How to Cross-Examine your Lawyer
Inc. Magazine has an article entitled "Learn to Love Your Lawyer" that teaches clients how to select and manage an attorney. I especially enjoyed this segemet of the article:
Savvy legal consumers ask questions -- lots of them. If you're interviewing a litigator, ask how many jury verdicts he has won (himself, not a colleague or the firm in general) in the same area of law, and in the same courthouse. If the answer comes back "plenty," ask for a list of those cases with the names and telephone numbers of references. There's no better way to smoke out litigators whose actual experience consists of carrying the bags for a more senior partner at a two-hour witness deposition four years ago. The same goes for business lawyers. When a mergers-and-acquisitions partner confidently ticks off the half-dozen deals she and her firm have done in your industry, call a time-out. In which deals did this lawyer (not someone else in her firm) serve as lead counsel, not just as a bit player? "Nobody asks these questions," says Fred Bartlit, a Chicago litigator who often works with entrepreneurs.
That's very sound advice for clients, and for others looking for the truth.
(Via MyShingle)
I am not at all convinced that the inquiry, "How many trials have you won in this area of law, in this courthouse" is a good measure of anything.
Most civil litigators I know - that is, people who devote their full-time careers to trial litigation - try zero to one case per year. Sure, there are some exceptions, and sure it is important that an attorney or firm be able to raise a credible threat of trial to maximize a settlement.

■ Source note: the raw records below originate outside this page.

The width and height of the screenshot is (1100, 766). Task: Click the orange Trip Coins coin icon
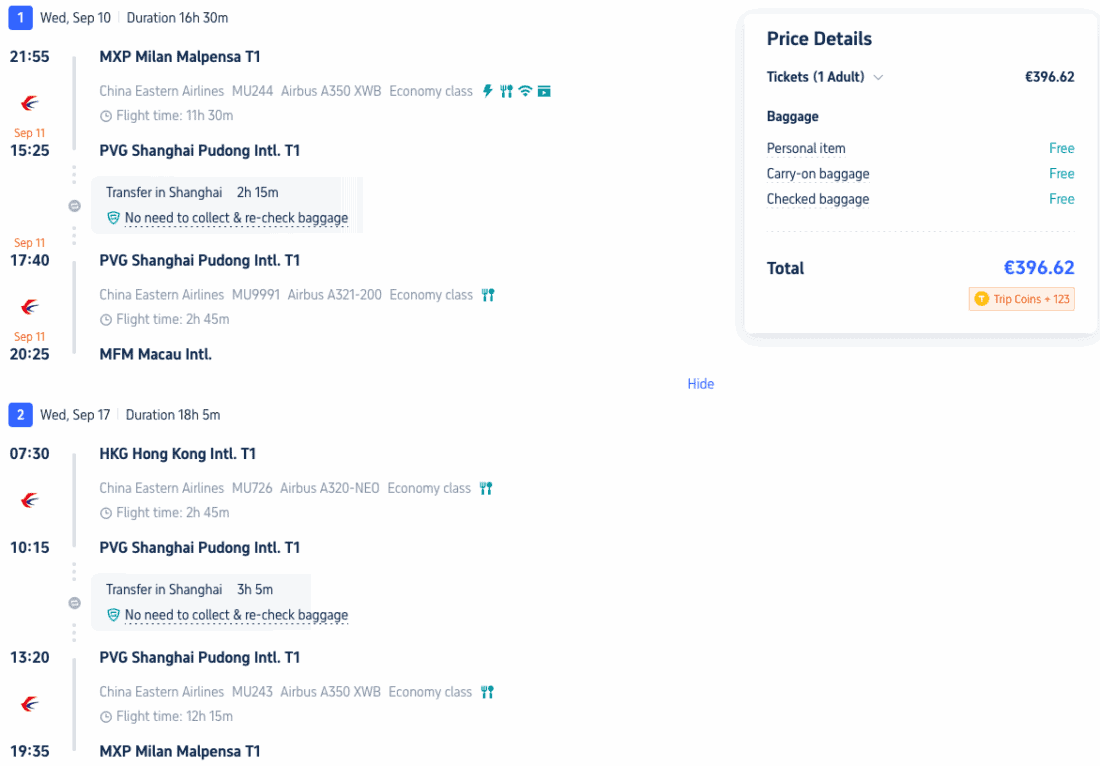(981, 299)
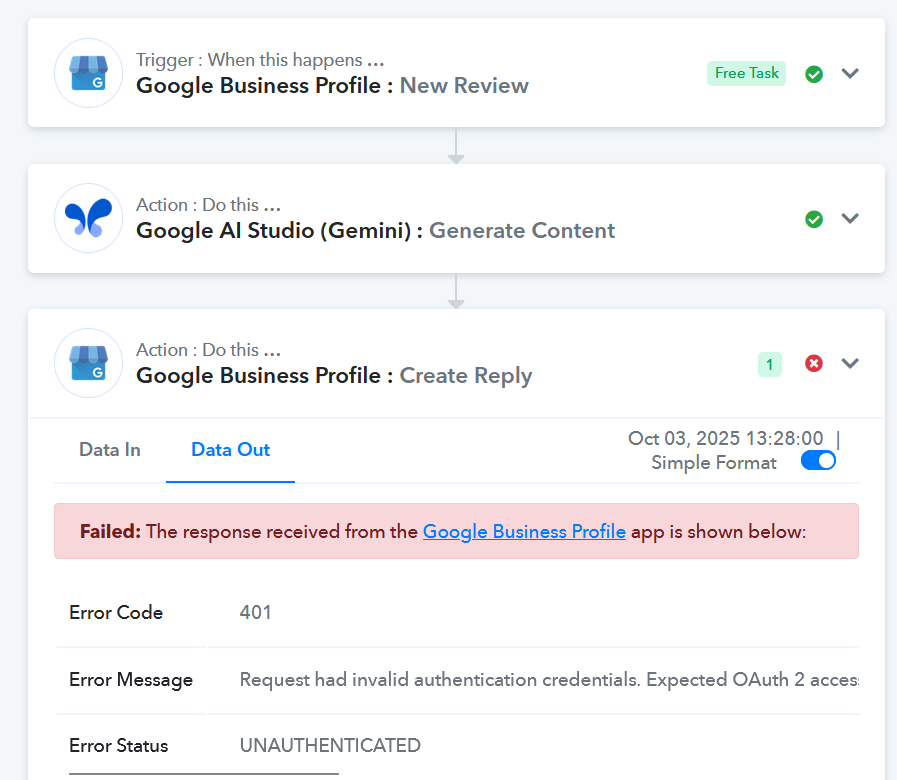Click the 401 Error Code value
897x780 pixels.
tap(256, 613)
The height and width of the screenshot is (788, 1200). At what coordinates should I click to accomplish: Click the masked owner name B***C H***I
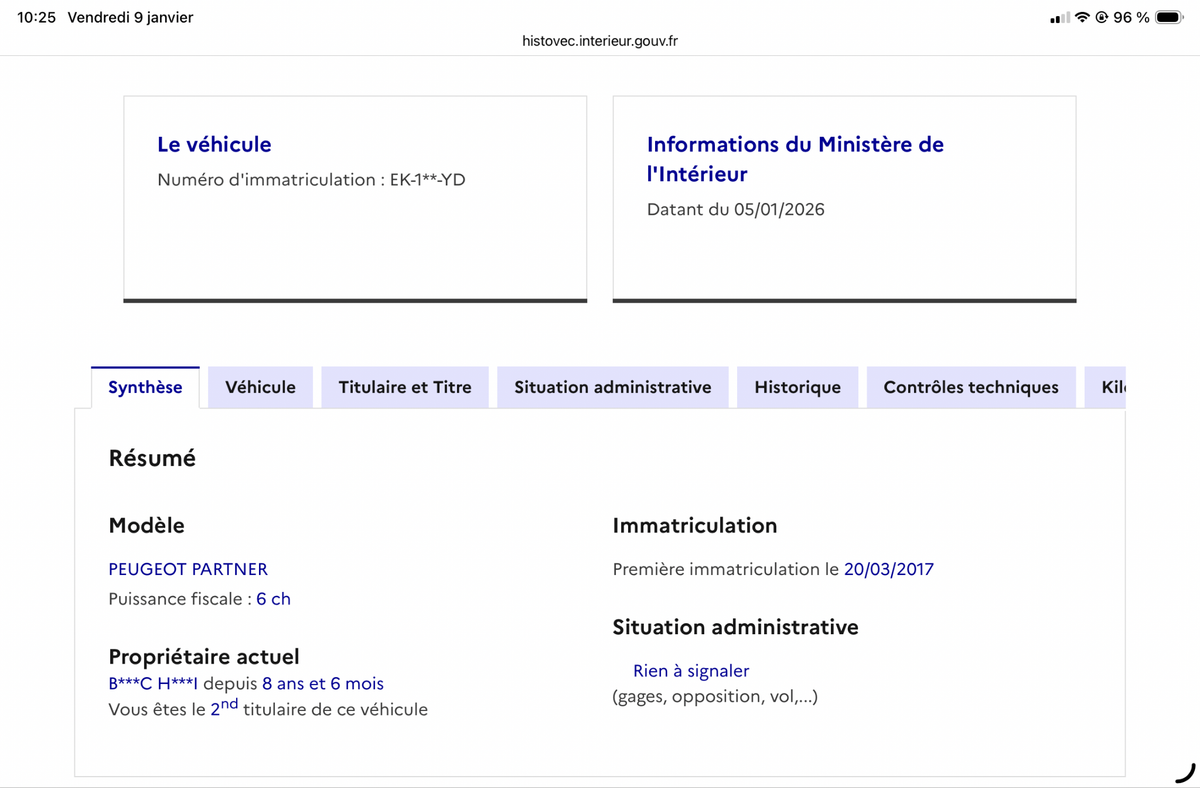point(153,684)
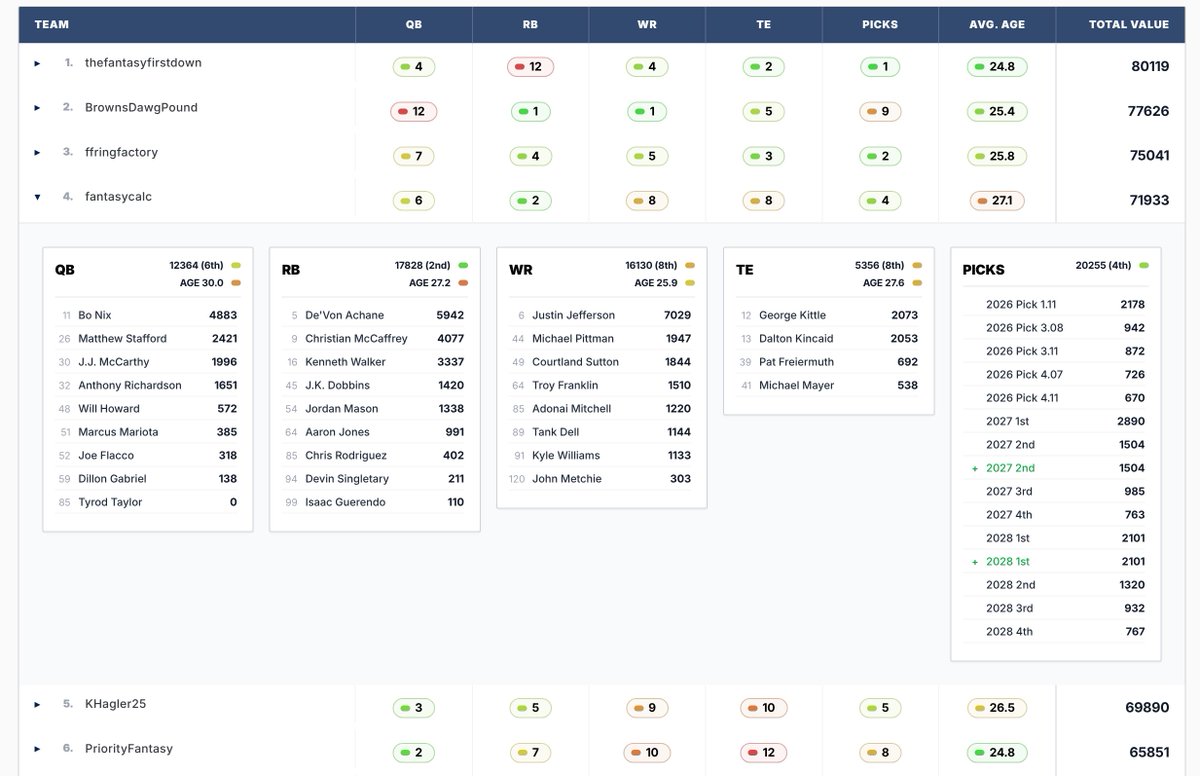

But even with a "busy" civil litigator, the litigation is likely to be on a number of different types of claim and in a number of different counties - so should you disqualify a guy who many believe to be the best malpractice litigator in the state because he's only tried one case in a specific county's courts, and lost that case?

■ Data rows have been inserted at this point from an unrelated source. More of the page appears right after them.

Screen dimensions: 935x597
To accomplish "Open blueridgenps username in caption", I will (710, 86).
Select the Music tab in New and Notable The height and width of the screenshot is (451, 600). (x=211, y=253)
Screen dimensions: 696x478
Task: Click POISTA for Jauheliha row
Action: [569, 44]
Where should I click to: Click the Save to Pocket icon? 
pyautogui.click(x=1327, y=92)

But unless the question is being posed to somebody who tries a lot of misdemeanor offenses, or a criminal defense attorney who has spent a career in a single county's courts, how significant will the answer be? And if the question is posed to a criminal defense attorney, I somehow doubt that the phone numbers of former clients will be forthcoming.

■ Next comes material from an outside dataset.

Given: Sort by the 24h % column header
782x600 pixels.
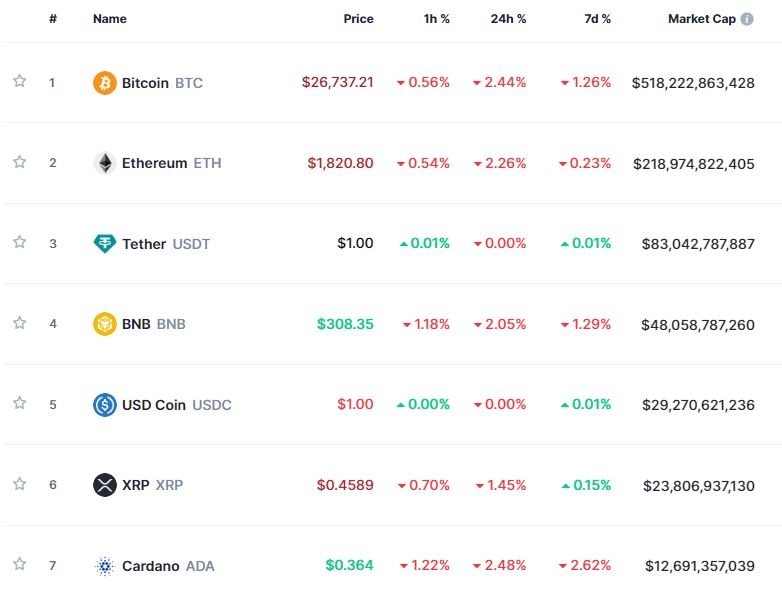Looking at the screenshot, I should click(508, 19).
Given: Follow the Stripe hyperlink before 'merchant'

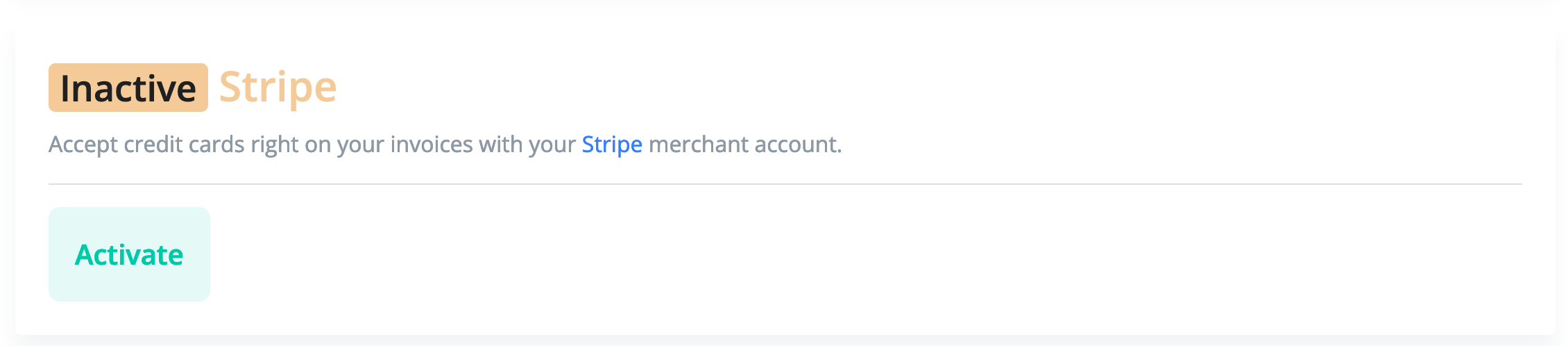Looking at the screenshot, I should (611, 145).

Further, with no disrespect intended to litigators, some of the best guys in the courtroom need a lot of help getting to that point. So the partner who builds the cases may not be the partner who tries the cases. (Or even the solo who builds a case may bring in a 'hired gun' to assist with or conduct the trial.) Similarly, there's an extremely good civil litigation firm in Michigan that almost never tries cases, because they select their cases well and are relentless in their pretrial work. Should they be disqualified because they routinely get huge settlements on cases that a lesser firm might have to try?